Meat on famed 1950s Explorer Club gala menu was actually sea turtle

Feb. 3, 2016: A piece of turtle meat is preserved in a glass jar in this photo provided by the Yale Peabody Museum of Natural History in New Haven, Conn. (Yale Peabody Museum of Natural History via AP)

The meat eaten at a lavish New York City Explorers Club dinner in 1951 – which at one point was thought to have been woolly mammoth – was nothing more than modern-day sea turtle, researchers revealed Wednesday.

Yale researchers used DNA analysis on the surviving bits of meat and published their findings in a journal. The meat was neither woolly mammoth nor giant sloth, as it was also once claimed to be.

"I'm sure people wanted to believe it. They had no idea that many years later, a Ph.D. student would come along and figure this out with DNA sequencing techniques," said Jessica Glass, a Yale graduate student and co-lead author of the study published in the journal PLOS ONE.

The Explorers Club gala, held in the grand ballroom of the Roosevelt Hotel, promised a menu of Pacific spider crabs, green turtle soup, bison steaks and meat from an extinct giant sloth, according to Adalgisa Caccone, a senior research scientist and stud y co-author.

The tale about mammoth being on the menu grew out of a Christian Science Monitor story that ran days after the January 1951 event, according to the Associated Press. It reported that the “chief attraction at the smorgasbord was a morsel of 250,000-year-old hairy mammoth meat.”

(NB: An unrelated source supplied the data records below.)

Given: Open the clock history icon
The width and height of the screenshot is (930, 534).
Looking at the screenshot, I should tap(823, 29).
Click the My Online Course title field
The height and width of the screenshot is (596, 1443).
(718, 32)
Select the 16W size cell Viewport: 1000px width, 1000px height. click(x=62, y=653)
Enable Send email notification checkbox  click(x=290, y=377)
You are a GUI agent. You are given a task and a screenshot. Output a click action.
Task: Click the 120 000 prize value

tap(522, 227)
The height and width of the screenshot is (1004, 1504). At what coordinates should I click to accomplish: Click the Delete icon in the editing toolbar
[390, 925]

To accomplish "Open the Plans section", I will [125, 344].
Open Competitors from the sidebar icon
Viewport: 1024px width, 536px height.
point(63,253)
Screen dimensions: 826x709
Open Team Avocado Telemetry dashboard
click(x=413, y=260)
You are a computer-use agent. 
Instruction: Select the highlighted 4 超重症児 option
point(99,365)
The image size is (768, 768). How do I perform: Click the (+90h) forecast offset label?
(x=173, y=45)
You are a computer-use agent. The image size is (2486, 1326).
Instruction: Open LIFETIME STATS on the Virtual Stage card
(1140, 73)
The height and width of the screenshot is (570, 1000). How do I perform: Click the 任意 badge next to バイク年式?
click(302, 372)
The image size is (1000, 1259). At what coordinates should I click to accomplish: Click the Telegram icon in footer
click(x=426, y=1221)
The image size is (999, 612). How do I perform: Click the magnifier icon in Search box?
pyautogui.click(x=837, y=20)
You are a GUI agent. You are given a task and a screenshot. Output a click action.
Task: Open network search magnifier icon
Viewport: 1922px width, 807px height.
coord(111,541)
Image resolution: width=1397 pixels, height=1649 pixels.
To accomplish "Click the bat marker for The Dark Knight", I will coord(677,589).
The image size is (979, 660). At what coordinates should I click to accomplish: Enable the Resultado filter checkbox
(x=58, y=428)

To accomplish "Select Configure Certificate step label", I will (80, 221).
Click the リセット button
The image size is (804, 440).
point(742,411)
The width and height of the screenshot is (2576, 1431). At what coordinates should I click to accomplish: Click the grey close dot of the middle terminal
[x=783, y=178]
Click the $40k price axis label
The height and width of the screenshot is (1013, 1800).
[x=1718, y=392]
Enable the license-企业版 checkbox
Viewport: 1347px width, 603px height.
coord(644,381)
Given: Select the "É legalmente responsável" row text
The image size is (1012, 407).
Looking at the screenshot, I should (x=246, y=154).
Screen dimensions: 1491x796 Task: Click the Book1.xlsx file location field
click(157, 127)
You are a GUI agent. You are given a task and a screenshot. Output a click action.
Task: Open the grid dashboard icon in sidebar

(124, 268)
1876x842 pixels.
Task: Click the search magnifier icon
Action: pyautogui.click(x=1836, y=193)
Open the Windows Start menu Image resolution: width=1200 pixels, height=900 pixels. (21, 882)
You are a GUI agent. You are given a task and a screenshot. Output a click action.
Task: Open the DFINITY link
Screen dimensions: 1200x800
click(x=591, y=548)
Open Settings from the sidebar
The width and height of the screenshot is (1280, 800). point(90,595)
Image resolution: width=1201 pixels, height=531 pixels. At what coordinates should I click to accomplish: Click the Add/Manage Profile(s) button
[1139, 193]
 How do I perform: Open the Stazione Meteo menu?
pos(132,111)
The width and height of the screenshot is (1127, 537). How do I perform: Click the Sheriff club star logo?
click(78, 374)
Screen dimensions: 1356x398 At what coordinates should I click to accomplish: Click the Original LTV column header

According to Yale, the banquet’s promoter, Commander Wendell Phillips Dodge sent out press releases that said the dinner would feature “prehistoric meat.”

An Explorers Club member, Paul Griswold Howes of the Bruce Museum in Greenwich, Connecticut, was unable to attend the dinner but requested a piece of the meat be sent to him. Although the sample was labeled as "Megatherium," or giant sloth, the myth about the woolly mammoth persisted over the decades.

The specimen remained at the Bruce Museum until 2001, when it became part of the mammal collection at the Yale Peabody Museum of Natural History in New Haven, Connecticut.

In 2014, Glass and another student, Matt Davis, were curious about the specimen and commenced a DNA analysis. The work was funded by a grant from the Explorers Club.

They extracted DNA, and the test results matched the genetic profile for green sea turtle.

"We are pleased with the results of Yale's analysis," said Will Roseman, executive director of the Explorers Club, an organization of conservationists, environmentalists and others devoted to protecting the earth.

"The mindset 65 years ago and today has dramatically changed and what was obviously a unique event decades ago, has given way to a determined effort to introduce people to the foods that can sustain mankind well into the future."

The Associated Press contributed to this report.